Excerpts from the inspiring 1948 Memorial Day address at Long Meadow, Massachusetts

General Omar Bradley

…It is easy for us who are living to honor the sacrifices of those who are dead. For it helps us to assuage the guilt we should feel in their presence.  

Wars can be prevented just as surely as they are provoked, and therefore we who fail to prevent them share in guilt for the dead…For every man in whom war has inspired sacrifice, courage and love, there are many more whom it has degraded with brutality, callousness and greed.

Why is it men cannot live as bravely as they die?
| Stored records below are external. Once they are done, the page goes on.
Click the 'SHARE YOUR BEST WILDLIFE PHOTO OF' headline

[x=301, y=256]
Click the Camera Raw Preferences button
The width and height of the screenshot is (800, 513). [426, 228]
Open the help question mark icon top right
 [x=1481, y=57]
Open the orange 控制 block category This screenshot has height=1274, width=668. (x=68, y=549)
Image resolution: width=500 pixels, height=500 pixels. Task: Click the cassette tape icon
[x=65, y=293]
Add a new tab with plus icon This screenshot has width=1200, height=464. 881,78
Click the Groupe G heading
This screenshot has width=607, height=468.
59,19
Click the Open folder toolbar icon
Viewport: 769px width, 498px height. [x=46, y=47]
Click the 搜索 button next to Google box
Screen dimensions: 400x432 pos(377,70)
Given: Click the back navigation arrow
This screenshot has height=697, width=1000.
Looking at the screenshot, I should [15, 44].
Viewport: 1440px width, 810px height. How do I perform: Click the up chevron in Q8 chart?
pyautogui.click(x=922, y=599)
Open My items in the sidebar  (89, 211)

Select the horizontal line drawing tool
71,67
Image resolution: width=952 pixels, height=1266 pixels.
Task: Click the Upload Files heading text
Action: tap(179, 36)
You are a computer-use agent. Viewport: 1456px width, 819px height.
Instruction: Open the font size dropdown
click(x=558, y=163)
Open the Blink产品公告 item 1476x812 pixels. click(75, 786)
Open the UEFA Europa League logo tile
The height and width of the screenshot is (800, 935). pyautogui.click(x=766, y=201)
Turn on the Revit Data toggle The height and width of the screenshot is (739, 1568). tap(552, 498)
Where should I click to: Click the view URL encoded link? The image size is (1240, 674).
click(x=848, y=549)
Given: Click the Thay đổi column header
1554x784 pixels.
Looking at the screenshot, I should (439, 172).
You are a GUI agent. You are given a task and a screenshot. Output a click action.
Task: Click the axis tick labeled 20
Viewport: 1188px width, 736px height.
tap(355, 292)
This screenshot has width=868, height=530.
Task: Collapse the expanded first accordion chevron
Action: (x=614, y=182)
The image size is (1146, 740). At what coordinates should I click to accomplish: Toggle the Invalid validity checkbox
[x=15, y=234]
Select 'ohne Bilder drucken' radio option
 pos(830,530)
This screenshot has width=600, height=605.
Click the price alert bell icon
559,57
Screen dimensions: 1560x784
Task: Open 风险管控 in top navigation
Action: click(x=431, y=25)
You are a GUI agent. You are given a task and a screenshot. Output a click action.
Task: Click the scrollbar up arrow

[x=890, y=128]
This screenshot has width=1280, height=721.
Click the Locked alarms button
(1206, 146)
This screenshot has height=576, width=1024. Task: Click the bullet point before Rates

While the American people have within themselves the moral strength, the power and wisdom to marshal their forces against aggression in whatever form it takes…we cannot feign innocence through indifference or neglect of struggles that bring on wars….Non-involvement in peace means certain involvement in war.

Either we shall employ our strength, power and conscience boldly and righteously in defense of human dignity and freedom, or we shall waste these reserves for peace and default to the forces that breed new wars.

(Each soldier) we bury is partly the victim of your folly and the folly of all peace-loving peoples who turn their backs on the ills of the world.

Secure in distant and peaceful towns…clinging to comforts, refusing risks, seeking refuge in words, we recanted power and conscience to side with those who sought peace at any price. Too late we discovered the price was too high; and to keep freedom we paid in the bodies of our young sons….

Now new weapons have made the risk of war a suicidal hazard….Modern war visits destruction on the victor and the vanquished alike. Our only complete assurance of surviving World War III is to halt it before it starts….It must never again be said of the American people: Once more we won a war; once more we lost a peace. If we do, we shall doom our children to a struggle that will take their lives….Freedom when threatened anywhere is at once threatened everywhere.

The American people must demonstrate conclusively to all other peoples of the world that democracy not only guarantees man's human freedom, but that it guarantees his economic dignity and progress as well. To practice freedom and make it work, we must cherish the individual, we must provide him the opportunities for reward, and impress upon him the responsibilities a free man bears to the society in which he lives.

…We have too many men of science; too few men of God. We have grasped the mystery of the atom and rejected the sermon on the Mount.

Man is stumbling blindly through a spiritual darkness while toying with the precarious secrets of life and death. The world has achieved brilliance without wisdom, power without conscience. Ours is a world of nuclear giants and ethical infants. We know more about war than we know about peace, more about killing than we know about living. This is our twentieth century's claim to distinction and to progress!

Democracy can withstand ideological attacks if democracy will provide earnestly and liberally for the welfare of its people. To defend democracy against attack, men must value freedom. To value freedom, they must benefit by it in happy and more secure lives for their wives and children.

Good citizenship is the start of a working democracy. And good citizenship begins at home…from such simple beginnings do we create better communities, better states, a better nation and eventually, we hope, a better world.